REPUBLIKA.CO.ID, WASHINGTON -- Pemerintahan Presiden Joe Biden akan meninjau kembali kebijakan Amerika Serikat (AS) di Kuba. Hal ini disampaikan oleh Sekretaris Pers Gedung Putih Jen Psaki pada Kamis (28/1).
“Kebijakan Kuba kami diatur oleh dua prinsip. Pertama, dukungan untuk demokrasi dan hak asasi manusia, itu akan menjadi inti dari upaya kami. Kedua adalah orang Amerika, terutama orang Kuba Amerika, adalah duta kebebasan terbaik di Kuba. Jadi kami akan meninjau kebijakan administrasi Trump," ujar Psaki.
Sebelumnya mantan presiden Donald Trump menekan Kuba setelah dia menjabat pada 2017. Pemerintahan Trump memperketat pembatasan perjalanan dan pengiriman uang dolar AS ke Kuba. Selain itu, pemerintahan Trump juga menjatuhkan sanksi pada pengiriman minyak dari Venezuela ke Kuba.
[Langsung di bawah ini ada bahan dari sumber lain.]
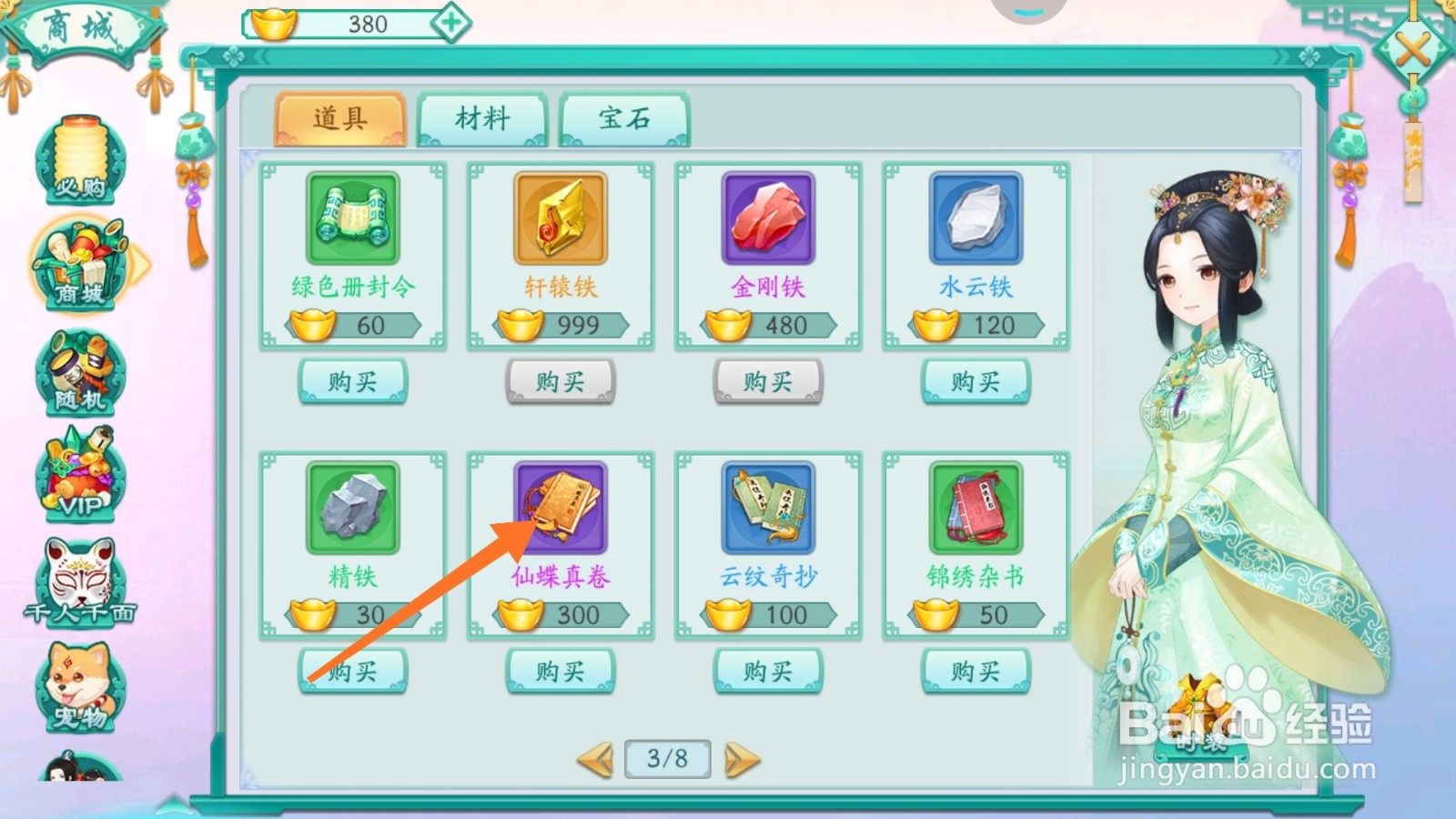Close the shop with the X button
The height and width of the screenshot is (819, 1456).
[1412, 48]

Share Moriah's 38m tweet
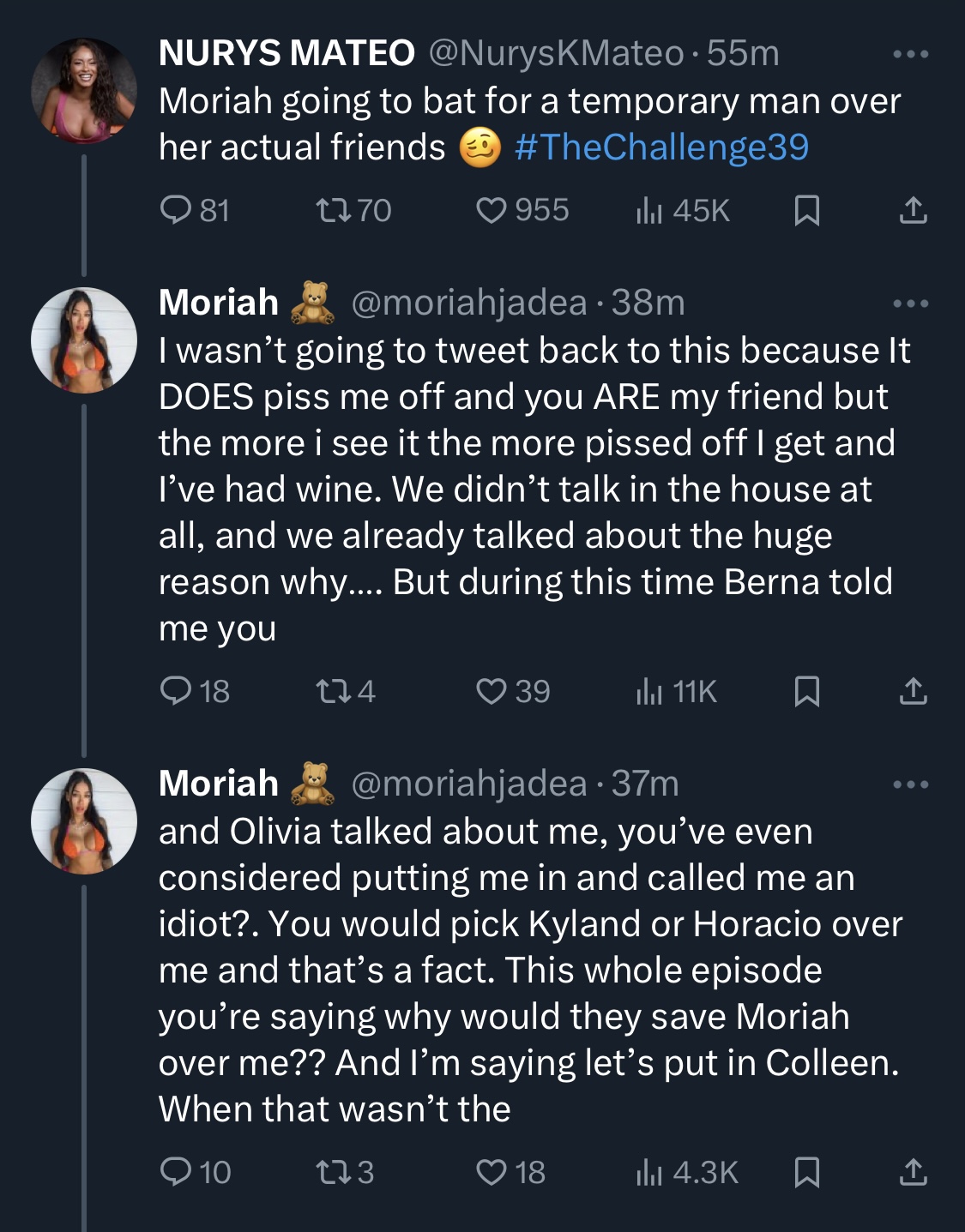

Kebijakan itu populer di kalangan populasi besar Kuba-Amerika di Florida Selatan dan membantu Trump memenangkan suara di negara bagian tersebut. Sembilan hari sebelum Trump meninggalkan jabatannya, pemerintahannya mengumumkan bahwa mereka akan mengembalikan Kuba ke dalam daftar negara sponsor terorisme di AS. Hal ini merupakan langkah yang dapat mempersulit upaya Biden untuk menghidupkan kembali hubungan AS-Kuba yang lebih baik.
Seorang pejabat tinggi di Kuba mengatakan kepada Reuters pekan lalu bahwa dia berharap Biden akan segera membalikkan pendekatan garis keras dari pendahulunya. Pejabat yang tidak disebutkan namanya itu berharap Biden dapat melanjutkan kebijakan yang dimulai oleh pemerintahan mantan presiden Barack Obama pada 2015.
Menghapus Kuba dari daftar hitam telah menjadi salah satu pencapaian utama kebijakan luar negeri Obama saat ia berusaha meningkatkan hubungan dengan negara tersebut. Upaya ini didukung oleh Biden yang ketika itu menjabat sebagai wakil presidennya.